Abstract 1888
Background
The majority of patients with testicular cancer become long-term survivors. However, treatment is associated with late effects which may hamper QoL. The aims of the present study were to assess the impact of treatment on long-term QoL and evaluate the influence of neurotoxicity on QoL.
Methods
All GCCS identified in the Danish DaTeCa database were asked to fill in a questionnaire concerning late-effects Nov 2014 – Jan 2016. QoL was assessed with EORTC-QLQ C30 including 30 items divided into 15 subscales. Neurotoxicity was assessed with the FACT/GOG NTX12-scale including 12 items, divided into 4 subscales (neuropathy, ototoxicity, motor impairment, and dysfunction).
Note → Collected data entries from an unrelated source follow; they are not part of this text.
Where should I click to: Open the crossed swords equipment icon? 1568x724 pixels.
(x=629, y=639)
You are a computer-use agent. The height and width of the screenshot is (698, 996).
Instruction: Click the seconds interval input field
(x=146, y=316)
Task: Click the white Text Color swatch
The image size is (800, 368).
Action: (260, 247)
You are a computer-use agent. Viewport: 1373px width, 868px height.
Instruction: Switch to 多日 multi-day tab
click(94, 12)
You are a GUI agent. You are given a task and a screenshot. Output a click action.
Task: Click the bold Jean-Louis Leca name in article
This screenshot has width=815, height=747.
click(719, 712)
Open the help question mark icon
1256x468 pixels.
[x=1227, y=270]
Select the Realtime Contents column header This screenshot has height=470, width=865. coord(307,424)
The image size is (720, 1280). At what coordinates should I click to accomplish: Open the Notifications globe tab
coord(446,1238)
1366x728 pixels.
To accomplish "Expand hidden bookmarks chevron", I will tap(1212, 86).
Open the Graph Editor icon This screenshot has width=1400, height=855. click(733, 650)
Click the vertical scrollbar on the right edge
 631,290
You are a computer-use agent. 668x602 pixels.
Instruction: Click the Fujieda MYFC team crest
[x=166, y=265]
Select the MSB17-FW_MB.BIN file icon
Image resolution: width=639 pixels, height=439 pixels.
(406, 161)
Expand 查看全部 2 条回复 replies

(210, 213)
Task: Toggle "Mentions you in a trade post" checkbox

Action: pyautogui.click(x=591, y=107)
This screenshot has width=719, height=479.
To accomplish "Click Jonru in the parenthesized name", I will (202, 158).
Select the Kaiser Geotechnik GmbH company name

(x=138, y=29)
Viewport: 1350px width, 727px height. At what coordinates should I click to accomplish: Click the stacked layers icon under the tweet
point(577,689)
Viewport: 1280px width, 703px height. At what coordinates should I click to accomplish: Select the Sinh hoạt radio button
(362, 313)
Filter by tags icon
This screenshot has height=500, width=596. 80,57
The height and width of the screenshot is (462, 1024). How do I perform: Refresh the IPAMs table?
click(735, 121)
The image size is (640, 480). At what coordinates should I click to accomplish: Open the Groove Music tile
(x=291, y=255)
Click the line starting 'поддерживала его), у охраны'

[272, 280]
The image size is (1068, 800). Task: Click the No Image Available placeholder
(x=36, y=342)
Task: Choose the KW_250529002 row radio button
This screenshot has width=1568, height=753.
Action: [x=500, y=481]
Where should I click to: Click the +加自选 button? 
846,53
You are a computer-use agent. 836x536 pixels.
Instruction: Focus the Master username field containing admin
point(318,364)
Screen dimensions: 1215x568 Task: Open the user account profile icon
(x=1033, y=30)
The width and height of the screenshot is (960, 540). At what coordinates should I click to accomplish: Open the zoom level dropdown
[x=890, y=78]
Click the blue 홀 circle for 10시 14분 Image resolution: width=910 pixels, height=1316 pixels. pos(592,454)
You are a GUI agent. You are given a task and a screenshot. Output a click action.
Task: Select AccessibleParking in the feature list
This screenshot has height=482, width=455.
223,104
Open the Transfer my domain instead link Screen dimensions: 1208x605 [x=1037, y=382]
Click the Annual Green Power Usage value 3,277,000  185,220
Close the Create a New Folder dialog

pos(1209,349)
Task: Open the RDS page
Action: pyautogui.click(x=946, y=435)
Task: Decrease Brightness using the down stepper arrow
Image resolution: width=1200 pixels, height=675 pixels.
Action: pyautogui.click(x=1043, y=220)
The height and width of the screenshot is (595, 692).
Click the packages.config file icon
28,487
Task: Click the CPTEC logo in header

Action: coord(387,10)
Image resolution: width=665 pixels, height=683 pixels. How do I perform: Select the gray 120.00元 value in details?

Patients were divided into treatment groups; surveillance only (reference), n = 1092, radiotherapy (RT), n = 299, BEP chemotherapy (CT), n = 790, and more than one line of treatment (MTOL), n = 82. Outcomes were compared with ordinal logistic regression using treatment and attained age as covariates.
Results
In total, 2308 patients answered the questionnaire. Median attained age was 53.5 years (range: 24.9 - 94.5), and median time from treatment was 18.8 years (range: 7.0 - 32.2). Overall, Global health status was good, mean: 75.4, SD: 20.0. Treatments were significantly negatively associated with QoL in many subscales; CT: dyspnea, financial difficulties, impaired cognitive function, impaired social function, MTOL: impaired global health status, fatigue, dyspnea, financial difficulties, impaired physical function, impaired cognitive function, and impaired social function. Neurotoxicity was closely correlated to treatment. RT was associated with three of four subscales; CT and MTOL were associated with all subscales. When adjusting QoL outcomes for neurotoxicity, all negative associations between QoL and treatment disappeared except dyspnea and impaired social function in the MTOL-group. Neurotoxicity was associated with all EORTC-subscales (p
Conclusions
Treatment with BEP and MTOL were associated with several QoL subscales in GCCS. However, when adjusting for neurotoxicity the associations generally disappeared. Neurotoxicity correlated strongly with QoL.
Clinical trial identification
Legal entity responsible for the study
Rigshospitalet
Funding
Danish Cancer Society Preben and Anna Simonsen Foundation
Disclosure
All authors have declared no conflicts of interest.